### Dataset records
******
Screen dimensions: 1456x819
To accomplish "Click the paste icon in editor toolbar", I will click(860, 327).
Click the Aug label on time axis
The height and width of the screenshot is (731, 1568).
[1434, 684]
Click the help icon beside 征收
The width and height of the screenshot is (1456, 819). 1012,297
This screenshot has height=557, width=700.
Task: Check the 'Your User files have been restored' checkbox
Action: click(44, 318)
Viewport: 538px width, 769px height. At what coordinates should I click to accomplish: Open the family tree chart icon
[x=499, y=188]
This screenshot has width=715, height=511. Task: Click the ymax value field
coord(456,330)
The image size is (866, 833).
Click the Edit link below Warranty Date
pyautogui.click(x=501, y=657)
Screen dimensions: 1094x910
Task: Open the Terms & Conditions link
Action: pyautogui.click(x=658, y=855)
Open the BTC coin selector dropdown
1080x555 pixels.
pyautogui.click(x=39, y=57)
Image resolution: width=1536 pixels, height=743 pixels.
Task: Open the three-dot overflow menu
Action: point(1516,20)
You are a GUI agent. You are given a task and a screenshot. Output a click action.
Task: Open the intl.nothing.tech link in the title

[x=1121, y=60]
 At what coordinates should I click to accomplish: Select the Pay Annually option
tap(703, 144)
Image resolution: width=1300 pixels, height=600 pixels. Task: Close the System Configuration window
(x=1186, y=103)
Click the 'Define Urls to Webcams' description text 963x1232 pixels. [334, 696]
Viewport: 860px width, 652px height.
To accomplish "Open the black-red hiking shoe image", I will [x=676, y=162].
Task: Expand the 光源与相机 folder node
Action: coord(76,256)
******
Every line of the data is to be printed again exactly.

### RESPONSE TO THIS TASK
Screen dimensions: 1456x819
To accomplish "Click the paste icon in editor toolbar", I will click(860, 327).
Click the Aug label on time axis
The height and width of the screenshot is (731, 1568).
[1434, 684]
Click the help icon beside 征收
The width and height of the screenshot is (1456, 819). 1012,297
This screenshot has height=557, width=700.
Task: Check the 'Your User files have been restored' checkbox
Action: click(44, 318)
Viewport: 538px width, 769px height. At what coordinates should I click to accomplish: Open the family tree chart icon
[x=499, y=188]
This screenshot has width=715, height=511. Task: Click the ymax value field
coord(456,330)
The image size is (866, 833).
Click the Edit link below Warranty Date
pyautogui.click(x=501, y=657)
Screen dimensions: 1094x910
Task: Open the Terms & Conditions link
Action: pyautogui.click(x=658, y=855)
Open the BTC coin selector dropdown
1080x555 pixels.
pyautogui.click(x=39, y=57)
Image resolution: width=1536 pixels, height=743 pixels.
Task: Open the three-dot overflow menu
Action: point(1516,20)
You are a GUI agent. You are given a task and a screenshot. Output a click action.
Task: Open the intl.nothing.tech link in the title

[x=1121, y=60]
 At what coordinates should I click to accomplish: Select the Pay Annually option
tap(703, 144)
Image resolution: width=1300 pixels, height=600 pixels. Task: Close the System Configuration window
(x=1186, y=103)
Click the 'Define Urls to Webcams' description text 963x1232 pixels. [334, 696]
Viewport: 860px width, 652px height.
To accomplish "Open the black-red hiking shoe image", I will [x=676, y=162].
Task: Expand the 光源与相机 folder node
Action: coord(76,256)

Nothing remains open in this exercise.